## Your instructions
Two lines below mark the span: the one containing "Abstract (42, 2371)" and the one containing "Name (27, 2108)". Set down both, plus every line between, exactly as they stand, and nothing else.

**** Given information

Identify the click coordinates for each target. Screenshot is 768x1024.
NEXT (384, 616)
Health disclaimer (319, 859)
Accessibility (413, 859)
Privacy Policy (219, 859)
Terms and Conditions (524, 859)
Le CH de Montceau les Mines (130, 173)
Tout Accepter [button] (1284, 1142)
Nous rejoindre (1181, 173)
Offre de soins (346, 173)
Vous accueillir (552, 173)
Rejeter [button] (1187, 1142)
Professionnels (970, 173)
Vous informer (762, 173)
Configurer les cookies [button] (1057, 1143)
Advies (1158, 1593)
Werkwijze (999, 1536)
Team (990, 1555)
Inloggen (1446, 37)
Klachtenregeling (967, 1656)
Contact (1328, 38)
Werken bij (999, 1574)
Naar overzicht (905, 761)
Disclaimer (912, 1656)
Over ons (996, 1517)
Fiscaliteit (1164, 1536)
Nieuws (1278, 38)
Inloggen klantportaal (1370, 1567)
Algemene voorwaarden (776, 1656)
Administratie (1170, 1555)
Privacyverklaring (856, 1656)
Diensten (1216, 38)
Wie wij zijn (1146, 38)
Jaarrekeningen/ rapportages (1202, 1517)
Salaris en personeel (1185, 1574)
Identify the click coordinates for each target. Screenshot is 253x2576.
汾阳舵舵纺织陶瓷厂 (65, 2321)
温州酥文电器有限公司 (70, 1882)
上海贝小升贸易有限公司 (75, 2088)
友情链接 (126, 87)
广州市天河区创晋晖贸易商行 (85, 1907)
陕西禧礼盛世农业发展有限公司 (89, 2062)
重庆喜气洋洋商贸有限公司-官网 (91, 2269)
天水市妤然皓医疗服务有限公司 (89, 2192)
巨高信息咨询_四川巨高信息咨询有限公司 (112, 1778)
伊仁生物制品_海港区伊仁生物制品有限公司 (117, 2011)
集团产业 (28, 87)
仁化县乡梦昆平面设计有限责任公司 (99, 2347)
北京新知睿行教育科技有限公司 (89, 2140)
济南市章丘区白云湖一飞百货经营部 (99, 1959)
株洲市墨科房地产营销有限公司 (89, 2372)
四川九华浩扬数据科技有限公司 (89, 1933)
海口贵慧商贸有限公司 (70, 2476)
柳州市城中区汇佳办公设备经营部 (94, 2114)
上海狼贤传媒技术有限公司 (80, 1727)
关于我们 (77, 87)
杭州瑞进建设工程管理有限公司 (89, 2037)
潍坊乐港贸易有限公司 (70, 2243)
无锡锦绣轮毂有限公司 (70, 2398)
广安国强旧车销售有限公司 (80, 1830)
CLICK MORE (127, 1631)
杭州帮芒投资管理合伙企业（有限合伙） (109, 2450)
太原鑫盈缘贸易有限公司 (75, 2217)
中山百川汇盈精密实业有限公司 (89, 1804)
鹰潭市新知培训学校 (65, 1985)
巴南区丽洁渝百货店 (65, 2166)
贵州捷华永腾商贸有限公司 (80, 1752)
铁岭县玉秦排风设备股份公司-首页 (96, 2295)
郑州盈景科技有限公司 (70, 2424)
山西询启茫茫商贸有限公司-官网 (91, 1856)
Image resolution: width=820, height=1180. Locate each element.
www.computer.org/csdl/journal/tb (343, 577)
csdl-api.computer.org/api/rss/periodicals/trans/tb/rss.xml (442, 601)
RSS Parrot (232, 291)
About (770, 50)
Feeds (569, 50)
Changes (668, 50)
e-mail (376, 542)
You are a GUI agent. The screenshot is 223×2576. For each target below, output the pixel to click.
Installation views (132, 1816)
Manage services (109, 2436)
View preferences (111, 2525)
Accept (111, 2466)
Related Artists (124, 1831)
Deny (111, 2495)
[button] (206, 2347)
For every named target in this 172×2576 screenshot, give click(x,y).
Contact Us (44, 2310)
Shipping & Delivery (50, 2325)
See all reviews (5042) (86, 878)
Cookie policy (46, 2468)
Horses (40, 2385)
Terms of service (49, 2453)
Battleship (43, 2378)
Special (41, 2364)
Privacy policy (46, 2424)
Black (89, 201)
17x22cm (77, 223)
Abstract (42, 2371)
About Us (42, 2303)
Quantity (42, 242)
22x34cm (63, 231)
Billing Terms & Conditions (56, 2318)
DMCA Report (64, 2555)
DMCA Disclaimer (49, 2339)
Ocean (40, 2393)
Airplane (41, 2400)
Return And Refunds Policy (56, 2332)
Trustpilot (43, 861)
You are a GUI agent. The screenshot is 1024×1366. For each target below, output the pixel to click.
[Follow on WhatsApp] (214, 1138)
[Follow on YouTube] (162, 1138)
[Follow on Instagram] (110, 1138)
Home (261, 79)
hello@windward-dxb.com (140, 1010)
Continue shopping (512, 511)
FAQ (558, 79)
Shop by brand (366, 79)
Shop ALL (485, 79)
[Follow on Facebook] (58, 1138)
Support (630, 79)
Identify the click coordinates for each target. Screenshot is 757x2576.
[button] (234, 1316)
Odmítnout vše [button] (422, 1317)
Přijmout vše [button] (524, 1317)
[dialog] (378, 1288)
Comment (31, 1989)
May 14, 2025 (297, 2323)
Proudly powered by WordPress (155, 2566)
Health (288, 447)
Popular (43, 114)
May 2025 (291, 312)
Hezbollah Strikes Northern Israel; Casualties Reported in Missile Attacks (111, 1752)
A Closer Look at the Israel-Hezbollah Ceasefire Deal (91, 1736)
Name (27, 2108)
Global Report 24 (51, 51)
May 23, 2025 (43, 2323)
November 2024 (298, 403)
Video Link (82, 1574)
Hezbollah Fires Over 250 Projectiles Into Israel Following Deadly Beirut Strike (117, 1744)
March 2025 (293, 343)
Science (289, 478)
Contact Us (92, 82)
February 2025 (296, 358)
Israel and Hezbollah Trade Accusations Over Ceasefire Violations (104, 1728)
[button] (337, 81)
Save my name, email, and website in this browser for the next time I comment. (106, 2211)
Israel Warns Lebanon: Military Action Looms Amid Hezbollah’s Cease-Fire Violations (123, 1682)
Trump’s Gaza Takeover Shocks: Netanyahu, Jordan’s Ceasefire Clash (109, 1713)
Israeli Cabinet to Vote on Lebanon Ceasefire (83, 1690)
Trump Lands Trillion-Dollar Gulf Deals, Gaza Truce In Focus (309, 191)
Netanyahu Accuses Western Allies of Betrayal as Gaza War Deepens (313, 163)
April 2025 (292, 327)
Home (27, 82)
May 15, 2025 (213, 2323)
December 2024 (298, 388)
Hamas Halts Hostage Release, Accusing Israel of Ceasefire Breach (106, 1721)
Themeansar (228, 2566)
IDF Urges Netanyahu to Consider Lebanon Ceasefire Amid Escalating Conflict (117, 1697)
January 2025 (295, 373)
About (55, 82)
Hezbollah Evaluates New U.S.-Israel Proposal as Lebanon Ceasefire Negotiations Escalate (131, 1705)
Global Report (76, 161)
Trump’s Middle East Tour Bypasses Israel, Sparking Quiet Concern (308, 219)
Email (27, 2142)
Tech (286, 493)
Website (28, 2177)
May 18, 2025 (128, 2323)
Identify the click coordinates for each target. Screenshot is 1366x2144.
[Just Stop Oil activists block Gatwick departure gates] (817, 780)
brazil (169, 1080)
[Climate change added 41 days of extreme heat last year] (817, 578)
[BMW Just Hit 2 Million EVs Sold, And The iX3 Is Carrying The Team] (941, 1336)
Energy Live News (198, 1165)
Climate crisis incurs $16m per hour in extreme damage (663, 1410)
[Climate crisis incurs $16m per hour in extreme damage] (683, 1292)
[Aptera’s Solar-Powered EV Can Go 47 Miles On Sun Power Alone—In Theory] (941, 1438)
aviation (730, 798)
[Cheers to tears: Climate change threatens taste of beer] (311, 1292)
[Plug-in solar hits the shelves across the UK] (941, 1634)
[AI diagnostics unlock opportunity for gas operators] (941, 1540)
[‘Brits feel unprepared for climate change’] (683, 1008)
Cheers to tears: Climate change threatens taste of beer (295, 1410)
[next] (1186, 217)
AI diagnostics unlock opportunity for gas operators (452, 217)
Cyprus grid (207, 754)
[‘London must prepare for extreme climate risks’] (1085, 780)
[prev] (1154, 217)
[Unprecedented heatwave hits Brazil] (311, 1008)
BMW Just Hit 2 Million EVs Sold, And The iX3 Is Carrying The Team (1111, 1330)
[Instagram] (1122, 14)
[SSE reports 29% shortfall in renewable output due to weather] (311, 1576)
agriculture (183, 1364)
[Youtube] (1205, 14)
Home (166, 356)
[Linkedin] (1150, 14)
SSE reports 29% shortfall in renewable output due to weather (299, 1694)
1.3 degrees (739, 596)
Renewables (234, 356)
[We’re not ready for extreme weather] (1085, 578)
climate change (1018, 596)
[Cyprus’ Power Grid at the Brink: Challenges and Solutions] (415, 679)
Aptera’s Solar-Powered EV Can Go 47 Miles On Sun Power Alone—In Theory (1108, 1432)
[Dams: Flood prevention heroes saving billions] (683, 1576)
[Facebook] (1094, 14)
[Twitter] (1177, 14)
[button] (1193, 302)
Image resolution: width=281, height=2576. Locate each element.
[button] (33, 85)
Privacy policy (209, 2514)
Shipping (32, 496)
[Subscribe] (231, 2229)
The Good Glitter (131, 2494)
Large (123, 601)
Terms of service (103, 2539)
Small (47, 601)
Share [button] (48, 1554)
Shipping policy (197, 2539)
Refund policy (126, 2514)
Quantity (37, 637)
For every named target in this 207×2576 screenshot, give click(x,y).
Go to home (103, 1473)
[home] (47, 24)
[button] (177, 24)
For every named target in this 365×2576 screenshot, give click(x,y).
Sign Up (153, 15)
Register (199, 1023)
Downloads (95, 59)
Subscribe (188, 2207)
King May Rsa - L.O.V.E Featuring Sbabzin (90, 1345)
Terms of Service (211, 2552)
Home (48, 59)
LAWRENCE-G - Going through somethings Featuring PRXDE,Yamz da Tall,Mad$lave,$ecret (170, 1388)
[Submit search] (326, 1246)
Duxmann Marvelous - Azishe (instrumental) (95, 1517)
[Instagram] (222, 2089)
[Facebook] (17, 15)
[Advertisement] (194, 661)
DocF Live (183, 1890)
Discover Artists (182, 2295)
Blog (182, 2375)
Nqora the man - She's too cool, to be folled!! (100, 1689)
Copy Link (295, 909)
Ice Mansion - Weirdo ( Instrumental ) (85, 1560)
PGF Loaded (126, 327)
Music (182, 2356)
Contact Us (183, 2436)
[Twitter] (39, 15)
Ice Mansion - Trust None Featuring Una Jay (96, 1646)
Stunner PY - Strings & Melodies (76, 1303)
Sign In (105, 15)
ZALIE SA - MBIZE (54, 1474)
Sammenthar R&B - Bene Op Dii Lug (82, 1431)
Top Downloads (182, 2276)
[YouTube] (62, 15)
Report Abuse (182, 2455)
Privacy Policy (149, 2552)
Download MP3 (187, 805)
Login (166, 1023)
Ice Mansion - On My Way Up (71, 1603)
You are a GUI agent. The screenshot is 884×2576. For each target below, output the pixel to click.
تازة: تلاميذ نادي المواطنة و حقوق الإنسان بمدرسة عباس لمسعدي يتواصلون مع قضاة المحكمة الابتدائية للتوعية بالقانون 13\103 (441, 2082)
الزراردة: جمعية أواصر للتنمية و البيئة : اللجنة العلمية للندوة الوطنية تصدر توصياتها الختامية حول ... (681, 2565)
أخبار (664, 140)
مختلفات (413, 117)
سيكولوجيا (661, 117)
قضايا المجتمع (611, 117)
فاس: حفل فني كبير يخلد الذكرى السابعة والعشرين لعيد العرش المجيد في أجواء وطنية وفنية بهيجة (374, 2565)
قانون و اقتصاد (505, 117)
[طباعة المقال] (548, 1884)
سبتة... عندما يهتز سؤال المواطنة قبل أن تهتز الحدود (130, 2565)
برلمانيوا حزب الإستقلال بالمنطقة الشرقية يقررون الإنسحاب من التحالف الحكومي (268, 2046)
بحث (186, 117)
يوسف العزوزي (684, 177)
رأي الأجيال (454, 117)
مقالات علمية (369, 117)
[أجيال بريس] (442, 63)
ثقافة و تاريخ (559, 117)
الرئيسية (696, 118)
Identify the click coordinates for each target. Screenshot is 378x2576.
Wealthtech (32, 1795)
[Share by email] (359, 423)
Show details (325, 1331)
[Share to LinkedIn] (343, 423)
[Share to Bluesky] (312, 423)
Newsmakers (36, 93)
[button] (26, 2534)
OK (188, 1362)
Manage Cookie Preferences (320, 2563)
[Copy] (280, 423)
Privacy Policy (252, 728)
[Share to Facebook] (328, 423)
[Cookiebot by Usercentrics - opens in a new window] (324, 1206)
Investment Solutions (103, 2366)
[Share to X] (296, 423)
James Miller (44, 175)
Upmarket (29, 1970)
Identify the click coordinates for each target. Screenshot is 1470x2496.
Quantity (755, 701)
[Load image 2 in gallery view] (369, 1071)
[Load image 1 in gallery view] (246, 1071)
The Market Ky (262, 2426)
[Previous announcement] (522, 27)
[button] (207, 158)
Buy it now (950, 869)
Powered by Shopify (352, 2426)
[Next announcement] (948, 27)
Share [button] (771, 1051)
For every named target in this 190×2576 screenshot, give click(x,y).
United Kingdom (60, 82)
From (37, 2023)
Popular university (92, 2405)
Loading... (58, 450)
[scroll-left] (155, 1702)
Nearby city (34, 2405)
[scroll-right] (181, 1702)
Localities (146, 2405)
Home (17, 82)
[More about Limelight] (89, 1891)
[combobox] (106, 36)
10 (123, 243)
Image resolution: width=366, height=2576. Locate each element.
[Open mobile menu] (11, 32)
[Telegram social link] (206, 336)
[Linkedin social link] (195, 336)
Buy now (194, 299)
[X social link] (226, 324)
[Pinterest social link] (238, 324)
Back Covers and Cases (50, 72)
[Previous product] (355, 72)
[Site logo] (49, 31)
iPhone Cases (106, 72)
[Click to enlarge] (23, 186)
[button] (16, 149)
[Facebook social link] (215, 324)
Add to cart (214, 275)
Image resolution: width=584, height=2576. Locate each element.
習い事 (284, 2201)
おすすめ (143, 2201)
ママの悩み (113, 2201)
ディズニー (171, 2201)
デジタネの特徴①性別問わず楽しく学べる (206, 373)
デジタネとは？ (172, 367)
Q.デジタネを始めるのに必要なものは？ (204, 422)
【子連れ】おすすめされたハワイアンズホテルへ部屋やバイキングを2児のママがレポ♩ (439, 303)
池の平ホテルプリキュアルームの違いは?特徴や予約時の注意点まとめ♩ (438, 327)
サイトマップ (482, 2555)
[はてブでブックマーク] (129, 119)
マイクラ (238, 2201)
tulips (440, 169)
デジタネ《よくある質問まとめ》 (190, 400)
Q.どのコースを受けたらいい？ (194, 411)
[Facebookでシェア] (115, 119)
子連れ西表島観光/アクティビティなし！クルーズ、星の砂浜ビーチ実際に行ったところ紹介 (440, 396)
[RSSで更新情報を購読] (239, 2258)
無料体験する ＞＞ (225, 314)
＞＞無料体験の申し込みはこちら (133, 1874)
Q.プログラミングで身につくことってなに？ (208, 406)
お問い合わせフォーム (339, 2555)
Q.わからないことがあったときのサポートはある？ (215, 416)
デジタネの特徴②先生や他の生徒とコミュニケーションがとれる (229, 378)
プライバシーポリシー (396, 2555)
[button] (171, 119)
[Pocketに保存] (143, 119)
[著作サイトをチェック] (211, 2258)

********

## Exercise output
Abstract (42, 2371)
About Us (42, 2303)
Quantity (42, 242)
22x34cm (63, 231)
Billing Terms & Conditions (56, 2318)
DMCA Report (64, 2555)
DMCA Disclaimer (49, 2339)
Ocean (40, 2393)
Airplane (41, 2400)
Return And Refunds Policy (56, 2332)
Trustpilot (43, 861)
You are a GUI agent. The screenshot is 1024×1366. For each target below, output the pixel to click.
[Follow on WhatsApp] (214, 1138)
[Follow on YouTube] (162, 1138)
[Follow on Instagram] (110, 1138)
Home (261, 79)
hello@windward-dxb.com (140, 1010)
Continue shopping (512, 511)
FAQ (558, 79)
Shop by brand (366, 79)
Shop ALL (485, 79)
[Follow on Facebook] (58, 1138)
Support (630, 79)
Identify the click coordinates for each target. Screenshot is 757x2576.
[button] (234, 1316)
Odmítnout vše [button] (422, 1317)
Přijmout vše [button] (524, 1317)
[dialog] (378, 1288)
Comment (31, 1989)
May 14, 2025 (297, 2323)
Proudly powered by WordPress (155, 2566)
Health (288, 447)
Popular (43, 114)
May 2025 (291, 312)
Hezbollah Strikes Northern Israel; Casualties Reported in Missile Attacks (111, 1752)
A Closer Look at the Israel-Hezbollah Ceasefire Deal (91, 1736)
Name (27, 2108)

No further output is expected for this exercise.